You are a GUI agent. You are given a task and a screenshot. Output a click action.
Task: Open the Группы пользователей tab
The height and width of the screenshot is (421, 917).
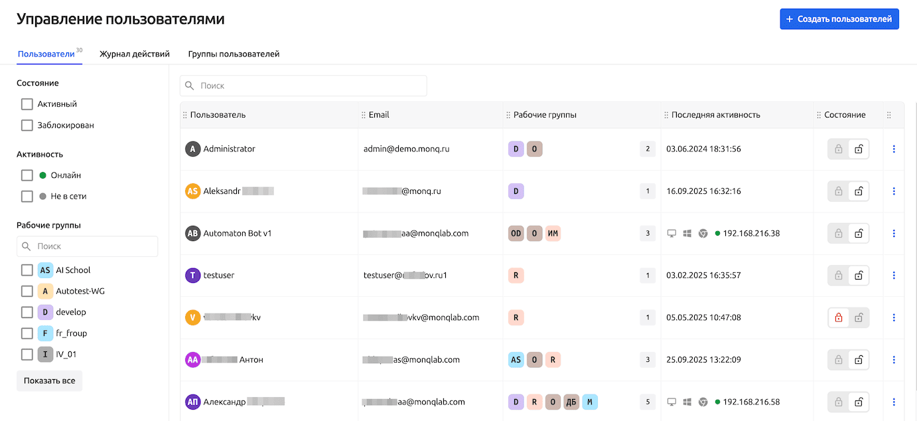tap(234, 54)
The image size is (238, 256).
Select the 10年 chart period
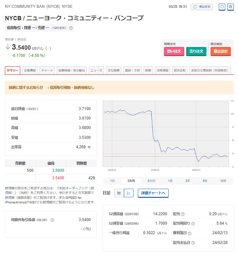pyautogui.click(x=223, y=181)
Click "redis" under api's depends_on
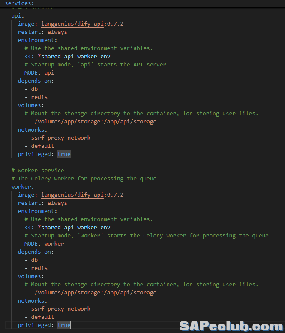This screenshot has width=285, height=333. point(39,97)
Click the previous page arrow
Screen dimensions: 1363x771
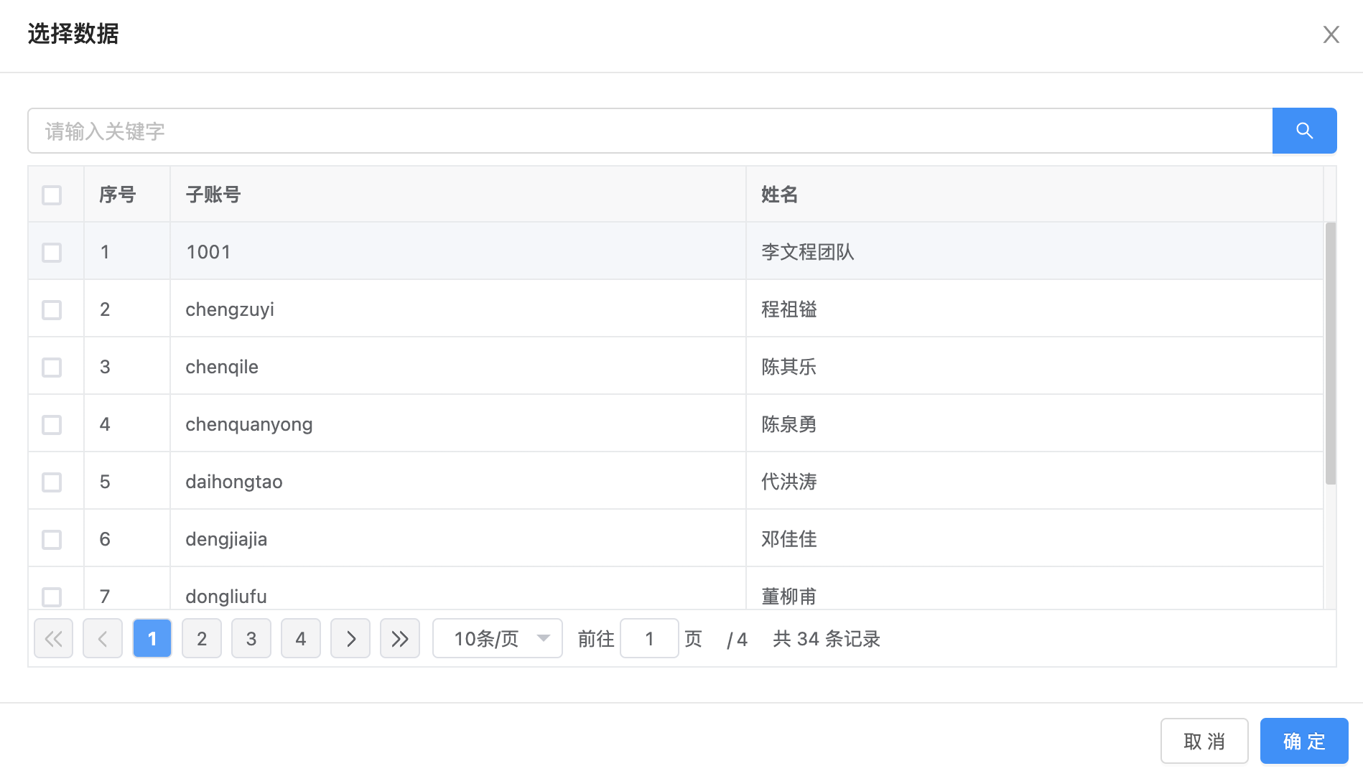click(x=103, y=638)
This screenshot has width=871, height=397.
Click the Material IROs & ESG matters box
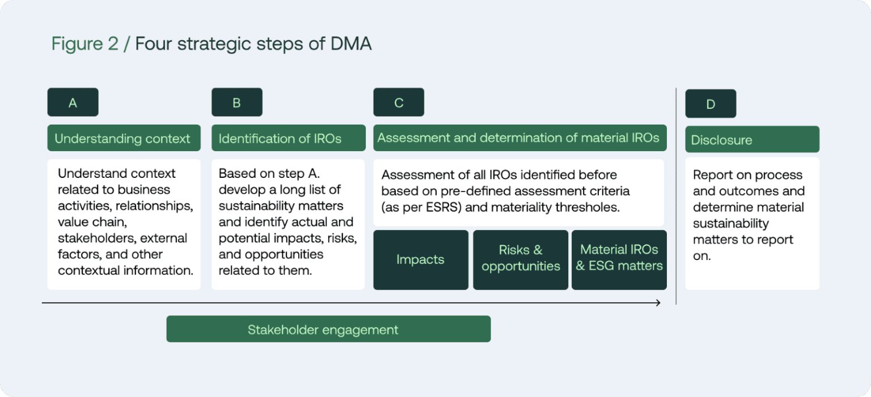coord(619,259)
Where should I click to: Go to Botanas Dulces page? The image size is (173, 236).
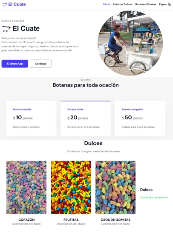pos(122,4)
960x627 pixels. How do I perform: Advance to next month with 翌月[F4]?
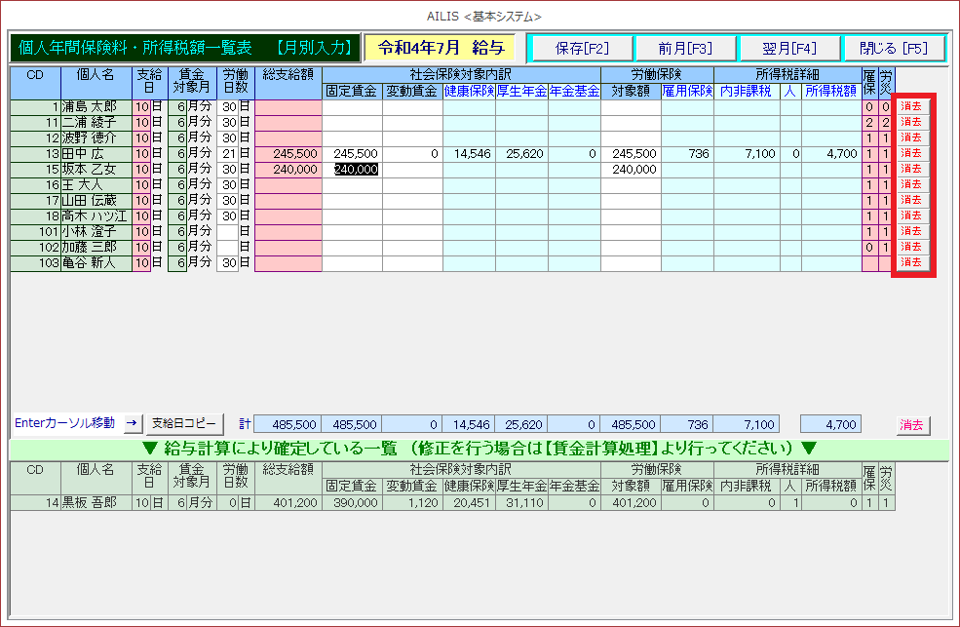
-*-
(Exercise) When you copy the lines above, drop the pictures and keep everything else exact.

(Answer space)
You are a GUI agent. You are given a task and a screenshot. Output a click action.
Task: Open the Группы пользователей tab
The height and width of the screenshot is (421, 917).
tap(234, 54)
The image size is (238, 256).
Select the 10年 chart period
pyautogui.click(x=223, y=181)
Click "redis" under api's depends_on
This screenshot has width=285, height=333. point(39,97)
Click the previous page arrow
Screen dimensions: 1363x771
click(x=103, y=638)
This screenshot has width=871, height=397.
Click the Material IROs & ESG matters box
coord(619,259)
Where should I click to: Go to Botanas Dulces page? The image size is (173, 236).
pos(122,4)
960x627 pixels. How do I perform: Advance to next month with 翌月[F4]?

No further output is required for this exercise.